Getting Married in Malta
Malta is a relatively easy country to travel to or from the U.K. and organising a wedding there that will be accepted when you return home is also quite easy with only the minimum of paperwork. Like any wedding destination outside of the U.K., however, it’s important to plan the wedding and any legal requirements well before you travel and not leave it too late.
Civil partnerships and same sex marriages in Malta
You can arrange a ceremony for a civil union or partnership in Malta which is perfectly legal back in the U.K. Civil unions are quite legal in Malta and may be arranged for same sex couples as well as opposite sex couples. For all civil union ceremonies you will need to spend a minimum of 21 days in Malta before you have the ceremony.
A same sex marriage is also now possible in what has been a mainly Catholic country, since the law changed in July 2017. Malta is a relatively liberal country for gay individuals to visit making a wedding or same sex civil union ceremony a relaxed affair in this island nation.
What do I need to get a marriage license in Malta?
The two documents you will need to take to the registrar you have chosen in your Maltese wedding destination will be:
- a Certificate of No Impediment (CNI) if available; and
- a statutory declaration.
CNIs (certificates of no impediment) are not normally provided by U.K. registry offices for any Commonwealth country like Malta, but it is not worth the hassle explaining this to your wedding registrar. Malta is in the unusual situation of being both in the E.U. and in the Commonwealth and it is certainly worth asking your nearest registry office whether they would provide a CNI for you. If this is not possible, the best alternative is a statutory declaration or affidavit declared and signed before a solicitor to say that there is no reason under British law that you cannot marry.
If you do get your CNI in the U.K. before you go to your wedding or civil union (the preferred option), you should still get a statutory declaration by making an appointment with a solicitor who will sign and stamp your declaration.
Both the CNI (if available) and the statutory declaration should be legalised before they are valid.
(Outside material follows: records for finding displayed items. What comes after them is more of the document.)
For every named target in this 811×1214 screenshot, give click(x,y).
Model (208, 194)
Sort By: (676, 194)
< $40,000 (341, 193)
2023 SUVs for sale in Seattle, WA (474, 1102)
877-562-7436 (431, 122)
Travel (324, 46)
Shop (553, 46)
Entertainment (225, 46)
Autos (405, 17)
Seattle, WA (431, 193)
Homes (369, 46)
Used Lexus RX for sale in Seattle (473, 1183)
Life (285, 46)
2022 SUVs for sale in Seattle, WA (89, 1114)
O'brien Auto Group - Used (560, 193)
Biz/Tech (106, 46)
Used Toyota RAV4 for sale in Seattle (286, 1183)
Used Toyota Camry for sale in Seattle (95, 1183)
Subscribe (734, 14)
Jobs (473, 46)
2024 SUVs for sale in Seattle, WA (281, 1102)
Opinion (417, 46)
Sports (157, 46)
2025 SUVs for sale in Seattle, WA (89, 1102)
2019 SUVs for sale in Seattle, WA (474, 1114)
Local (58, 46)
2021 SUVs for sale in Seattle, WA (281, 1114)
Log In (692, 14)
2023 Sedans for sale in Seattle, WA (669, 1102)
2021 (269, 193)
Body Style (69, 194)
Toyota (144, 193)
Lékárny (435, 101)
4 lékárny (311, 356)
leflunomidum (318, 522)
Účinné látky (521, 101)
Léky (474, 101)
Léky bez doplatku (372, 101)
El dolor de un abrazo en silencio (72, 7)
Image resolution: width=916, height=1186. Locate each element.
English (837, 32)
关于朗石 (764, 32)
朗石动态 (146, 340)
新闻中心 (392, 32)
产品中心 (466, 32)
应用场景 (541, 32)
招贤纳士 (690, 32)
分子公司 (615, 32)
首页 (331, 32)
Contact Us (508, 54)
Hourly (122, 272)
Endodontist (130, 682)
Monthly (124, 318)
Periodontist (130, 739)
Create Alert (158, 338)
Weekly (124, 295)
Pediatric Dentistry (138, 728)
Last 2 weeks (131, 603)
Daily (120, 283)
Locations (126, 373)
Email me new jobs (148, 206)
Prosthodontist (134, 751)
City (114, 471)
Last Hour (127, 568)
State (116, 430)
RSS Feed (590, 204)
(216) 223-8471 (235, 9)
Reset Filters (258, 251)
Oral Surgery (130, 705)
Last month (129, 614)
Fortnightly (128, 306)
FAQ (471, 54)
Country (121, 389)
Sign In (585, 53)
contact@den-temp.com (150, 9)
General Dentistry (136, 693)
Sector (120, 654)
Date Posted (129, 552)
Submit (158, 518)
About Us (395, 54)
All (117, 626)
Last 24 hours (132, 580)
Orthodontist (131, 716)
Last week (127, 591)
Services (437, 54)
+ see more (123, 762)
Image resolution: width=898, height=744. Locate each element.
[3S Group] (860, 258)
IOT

You can get them legalised by sending the documents to the UK Legalisation office who will confirm that the details are correct and provide an apostille, which is a separate certificate with a stamp and signature that is valid in Malta and any country that recognises the Hague Convention. The apostille should be translated into Maltese, even though English is spoken throughout Malta and translations are technically not necessary if presented in English because both Maltese and English are co-official languages.
For all other documents needed to obtain the CNI and statutory declaration please check our general destination wedding document information here.
Your civil partnership will be recognized in the UK as long as:
- you follow the correct process according to the law in Malta;
- it would be allowed under UK law.
|Other Documents Required||Legalisation Required?||Translation Required?|
|Declaration on oath||No||No|
- Civil Partnership: Legal if carried out at the high commission of Malta;
- Same-Sex Marriage: Legal if carried out at the high commission of Malta;
- It’s worth noting that your statutory declaration will need to be legalised;
- Interestingly, your documents will not need to be officially translated if they are presented in English or Maltese;
- The British government do not issue Certificates of No Impediment (CNI) to commonwealth countries;
- There may be additional documentation requirements for marriage on Gozo island;
- You will need to be resident for 21 days in Malta before you can register your civil partnership or same-sex marriage;
- There are no official residency requirements for same-sex marriage in Malta.